Blood flow reduction in fibroids and impaired uterine perfusion are the pathophysiological basis for the development of the postembolization syndrome, as evidenced by the strong correlation between these parameters and the level of the increase in stress markers (IL-1, IL-6, TNFα, IL-4, IL-10, C-reactive protein, ACTH, cortisol, glycemia). For all monitored indicators, the correlation coefficient exceeded 0.75 (p <0.05). Correlation analysis showed a moderately strong (r = 0.68) correlation between pain intensity and the degree of uterine blood flow reduction (p <0.05). Analysis of the relationship between the degree of increase in immuno-biochemical parameters and the patients’ subjective perception of pain showed a moderately strong correlation between the pain intensity and the increase in IL-1 and IL-6 (r=0.48, р<0.05 and r=0.56, р<0.05, respectively). In other cases, the correlation coefficient at all stages of the study did not exceed 0.18–0.25 (p <0.05), which corresponds to a weak correlation.

Conclusion

In the postembolization period, there was a statistically significant increase in the serum concentrations of pro-inflammatory (IL-1, IL-6, TNFα) and anti-inflammatory (IL-4, IL-10) cytokines, C-reactive protein, levels of stress hormones (ACTH, cortisol), and glycemia. The intensity of the stress response depends on the extent of the fibroid blood flow reduction and uterine arterial perfusion after UAE with a strong correlation between these variables.

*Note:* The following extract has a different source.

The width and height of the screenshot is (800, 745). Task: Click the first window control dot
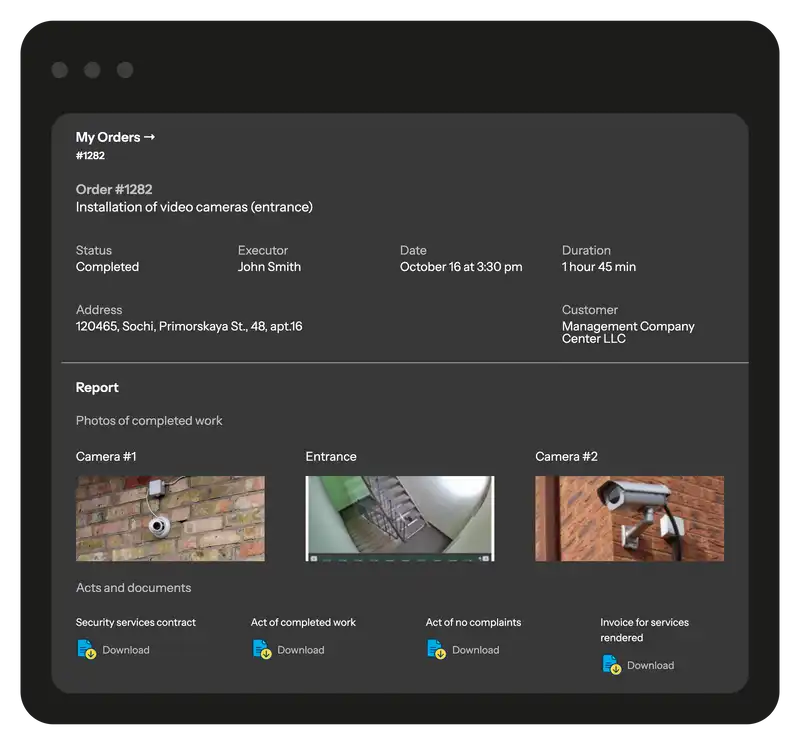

Changes in the immuno-biochemical profile develop in parallel with the intensity of pain syndrome and ultrasound signs of aseptic necrosis of fibroids and perifocal inflammation in the uterine wall. Patients’ subjective perception of pain has a moderate correlation with the changes in immuno-biochemical parameters. Also, a moderately strong correlation was found between the pain scores on VAS and the decrease in uterine perfusion, which once again testifies to the versatility of the neurophysiological processes of pain and psycho-emotional factors in pain perception.

Pain syndrome, as one of the main manifestations of the postembolization syndrome, was observed in 100% of patients. About 1/3 of the patients had quite severe pain ranging 7 through 10 scores on VAS, which they would not like to experience again. Therefore, further optimization of anesthesia and postoperative analgesia when performing UAE is warranted.